Finding our way to The Way one situation at a time. I don't know how great it will be, but I expect it will be interesting, and I look forward to it going on past all reason because wonder is just that way. Are you coming or not?
Hemlock Islands 10/10/2010 — Penobscot Bay, Deer Isle, Maine
We have no need of plans and agendas-- a sense of what is necessary is enough to steer us through circumstances and situations as they arise.
It has been that way with us as a species since time began.
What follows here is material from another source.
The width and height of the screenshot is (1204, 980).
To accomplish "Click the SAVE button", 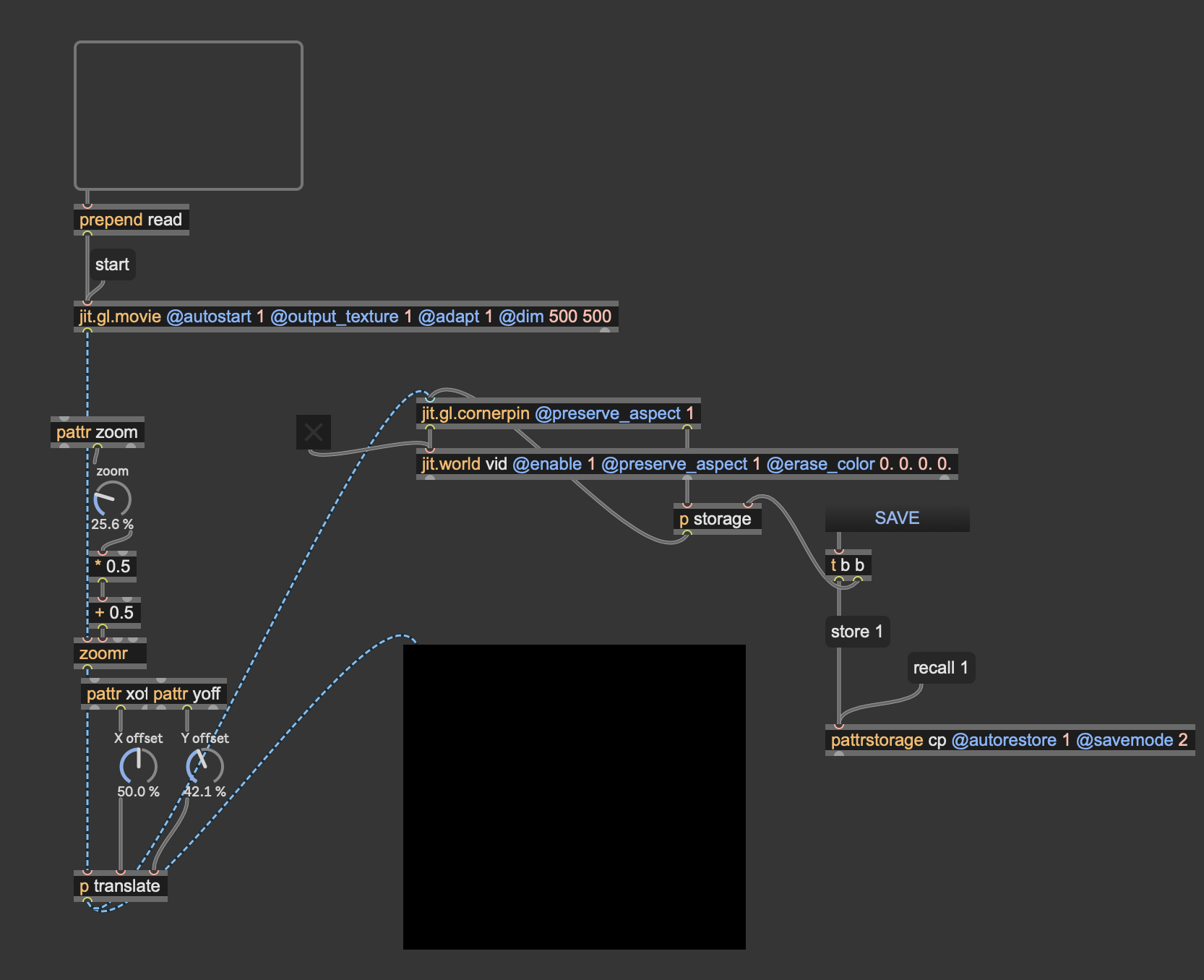I will point(897,518).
"If you meet an elephant coming toward you on the path, GET OFF THE PATH!!!"
This is not difficult. We make too much of it.
Siting in the emptiness, stillness and silence waiting for clarity and the spontaneous arising of intuition urging action in the field of action guides us into doing what needs to be done when, where, how it needs to be done, and it's back to waiting for clarity.
It is the way they do in on the islands, and the way indigenous peoples have done it through the ages.
Assembly lines, punching in and meeting quotas ruined a good thing.
I'm retired, and still finding my way--but now, I don't have to pretend that I know what I'm doing.
I retired after 40.5 years as a minister in the Presbyterian Church USA, serving churches in Louisiana, Mississippi and North Carolina. I graduated from Austin Presbyterian Theological Seminary, in Austin, Texas, and Northwestern State University in Natchitoches, Louisiana. My wife, Judy, and I have three daughters, five granddaughters, one great granddaughter, and a great grandson on the way, within about ten minutes from where we live--and are enjoying our retirement as much as we have ever enjoyed anything.